Selected excerpt =

══════════════════════════════

Bill limiting construction-defect lawsuits grows a little friendlier to homeowners

Deadline getting shorter, but not as short as first planned

By: - February 11, 2022 9:37 am

Champlain Towers South, a 12-story beachfront condominium building in the Miami suburb of Surfside, partially collapsed on June 24, 2021. A controlled demolition took down the rest of the structure on July 4, 2021. Credit: Wikipedia.

The Florida Senate has advanced a watered-down version of legislation shortening the deadline for homeowners to bring lawsuits over construction defects in single-family and multi-family residences, like the ones blamed in part in the Surfside condo disaster last summer.

The bill (SB 736) addresses Florida’s “statute of repose,” similar to a statute of limitations in criminal trials, which provides a window in time in which an aggrieved homeowner can file suit. Under existing law, that adds up to 10 years. An earlier version of the bill would have cut that time in half.

But the Senate on Thursday adopted an amendment that sets the time at seven years for latent defects. The next step is a floor vote on final passage. Similar legislation (HB 586) is pending before the House Judiciary Committee.

The measure follows the June 24 collapse of the Champlain Towers South condominium building in Surfside, which killed 98 people. A Miami-Dade County grand jury blamed factors including known structural damage, plus flaws in design and construction.

Family members of Surfside victims testified against the bill in committee, but no reference was made to the disaster during Thursday’s Senate floor debate.

Separated legislation (SB 1702), pending in both chambers, would require periodic “milestone” inspections of tall building in hopes of spotting and fixing problems before they result in tragedy. More than half a million multi-story buildings in Florida are between 40 and 50 years old and more than 100 are older than that.

Proponents of SB 736, including Associated General Contractors and Florida Homebuilders Association, hope the measure will restrain insurance costs for builders and subcontractors and reduce the frequency of litigation. The sponsor is Travis Hutson, a Republican developer who represents Flagler, St. Johns, and part of Volusia counties.

Other than simple construction claims, owners of single-family homes could have up to 10 years to sue if they can provide evidence anyone involved in the construction fraudulently concealed a defect. The period for fraud lawsuits involving multi-family residents is unlimited, although any lawsuit has to begin within one year after the discovery of a defect.

══════════════════════════════

Excerpted records =

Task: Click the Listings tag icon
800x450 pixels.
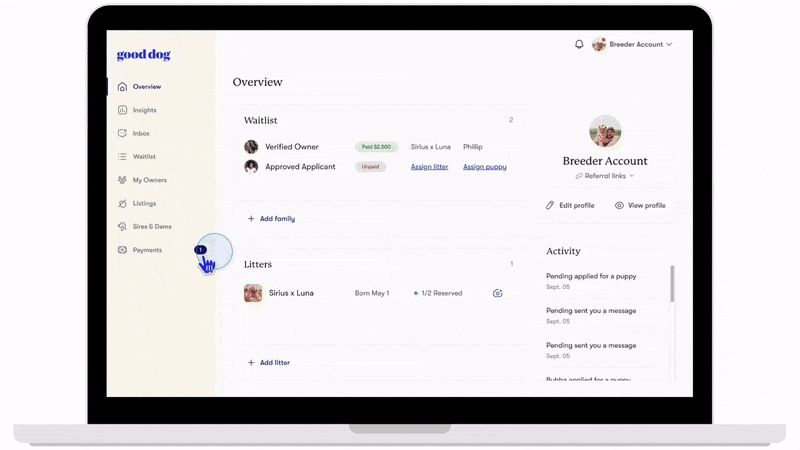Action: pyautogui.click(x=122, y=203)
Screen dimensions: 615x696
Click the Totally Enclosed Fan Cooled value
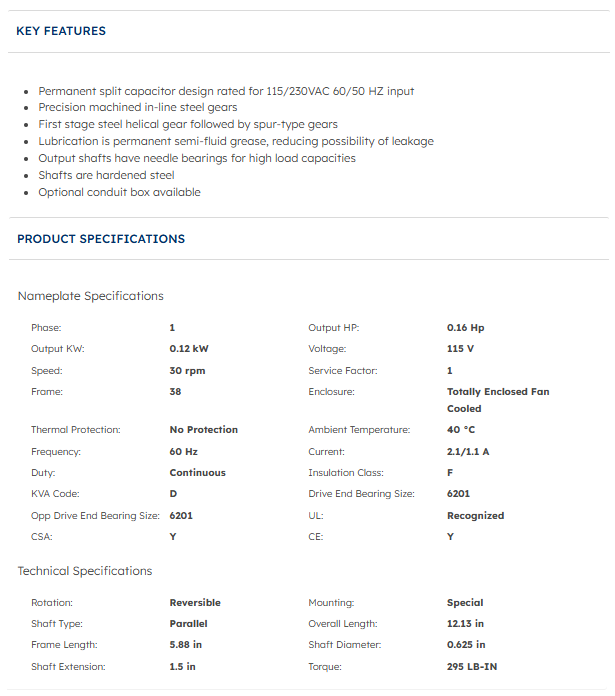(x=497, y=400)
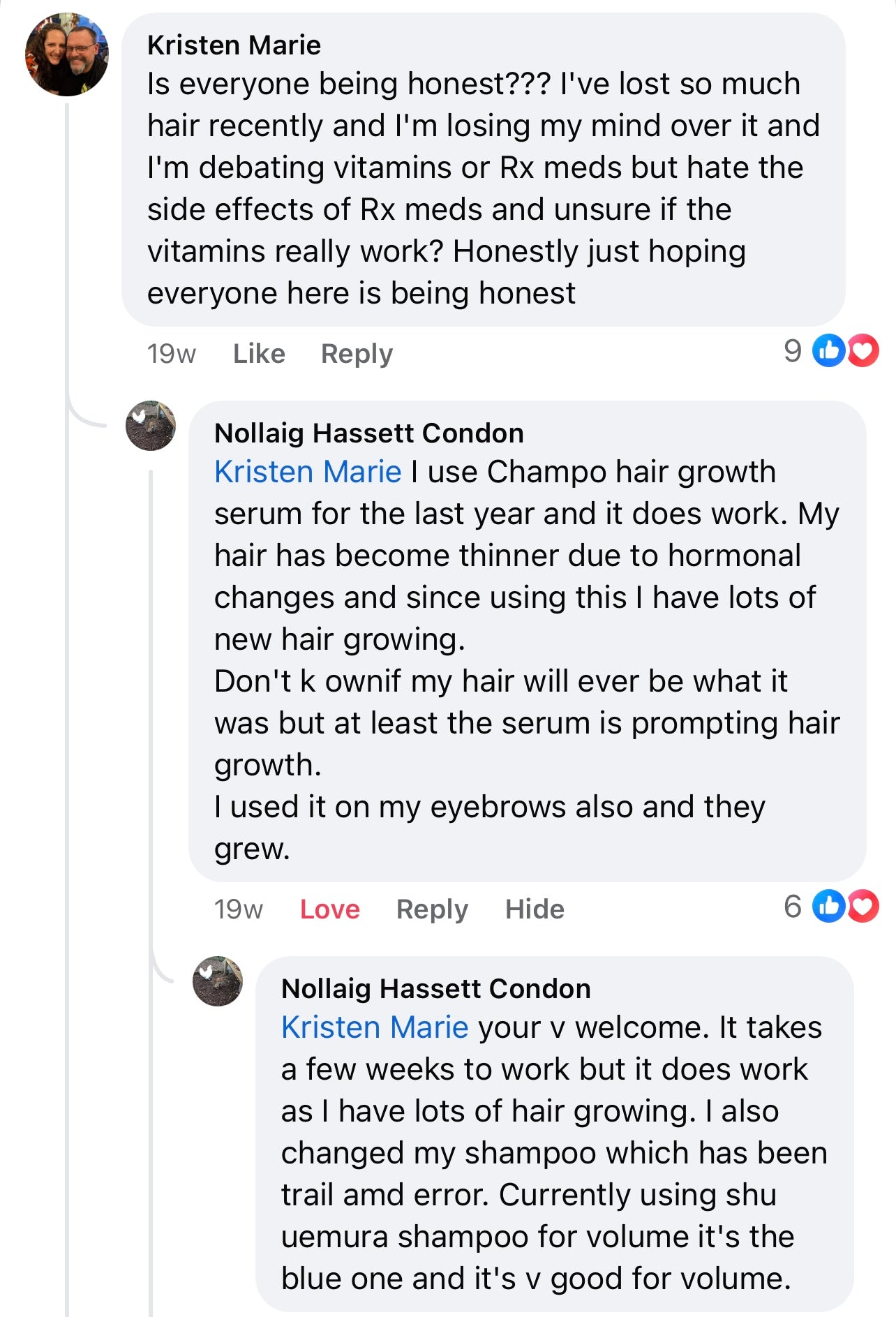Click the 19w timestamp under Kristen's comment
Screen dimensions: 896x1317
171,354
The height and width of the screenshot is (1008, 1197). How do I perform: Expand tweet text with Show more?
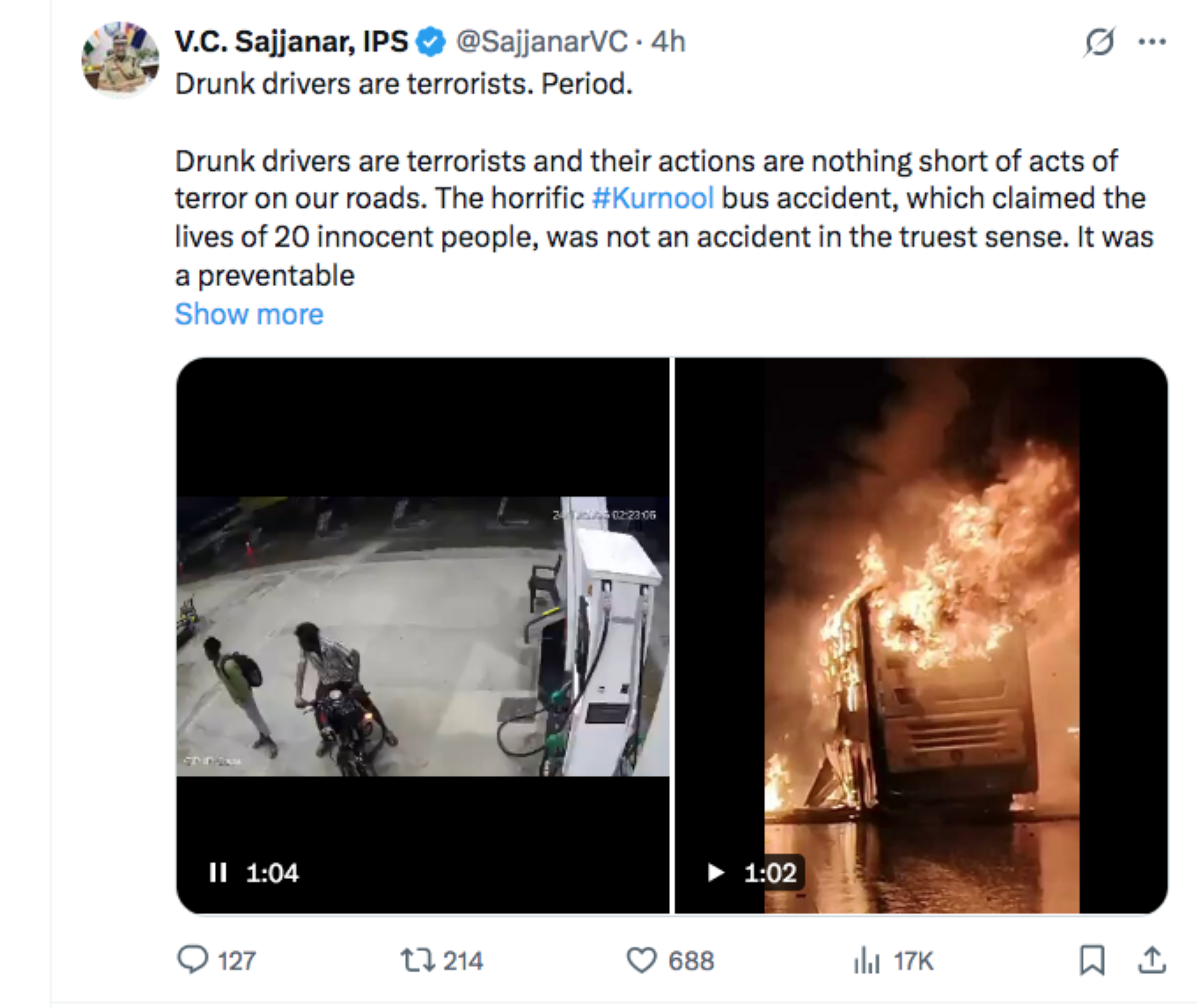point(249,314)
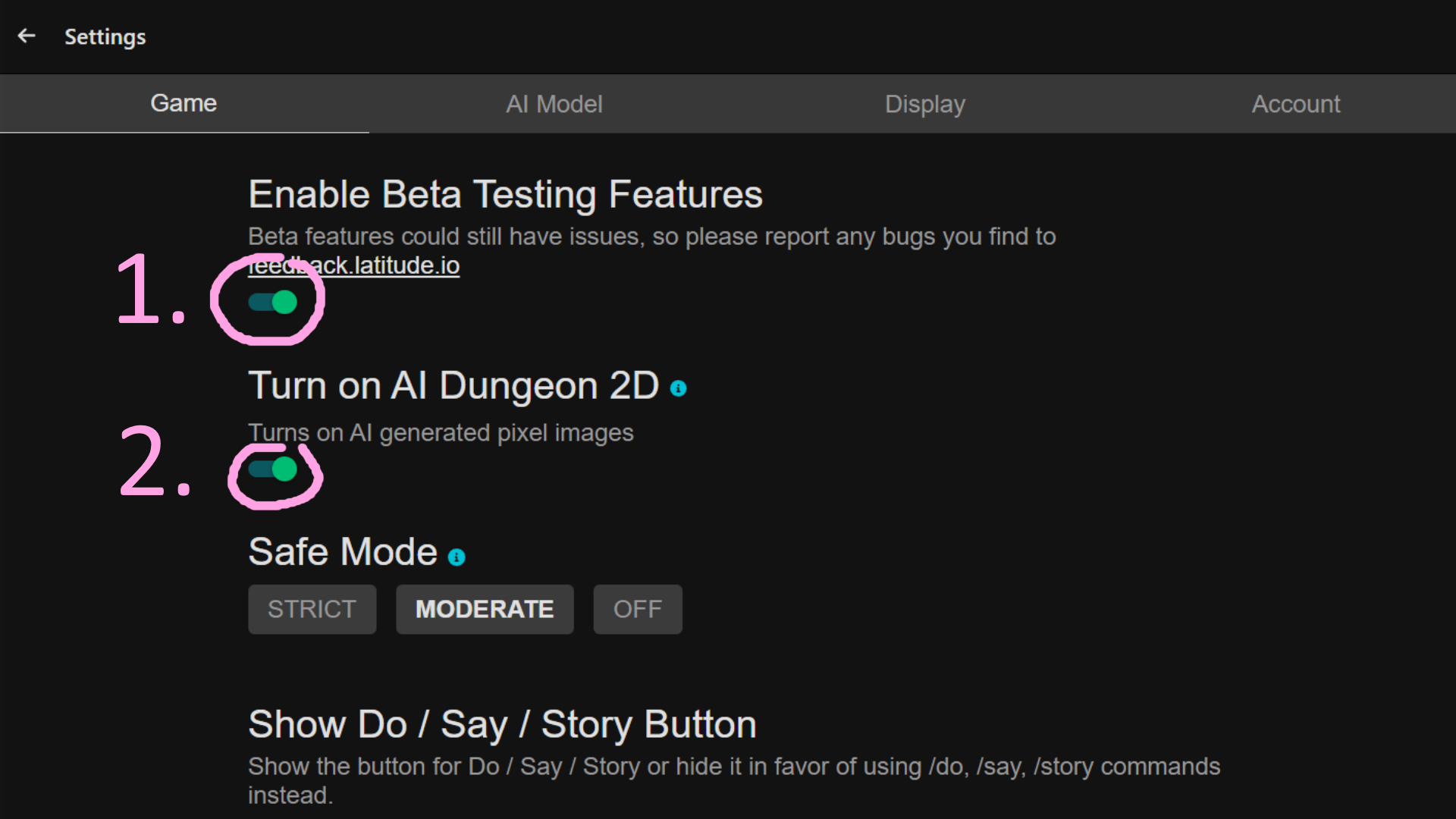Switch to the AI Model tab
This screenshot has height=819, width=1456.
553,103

══════════════════════════════

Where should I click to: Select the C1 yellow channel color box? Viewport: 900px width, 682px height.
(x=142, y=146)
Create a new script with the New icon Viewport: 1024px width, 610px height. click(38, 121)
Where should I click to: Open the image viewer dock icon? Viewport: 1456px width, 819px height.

══════════════════════════════

What is needed =
How would you render this sentence from the article on the construction-defect lawsuit bill in Spanish: "But the Senate on Thursday adopted an amendment that sets the time at seven years for latent defects."

Full output =
Pero el jueves el Senado adoptó una enmienda que fija el plazo en siete años para los defectos ocultos.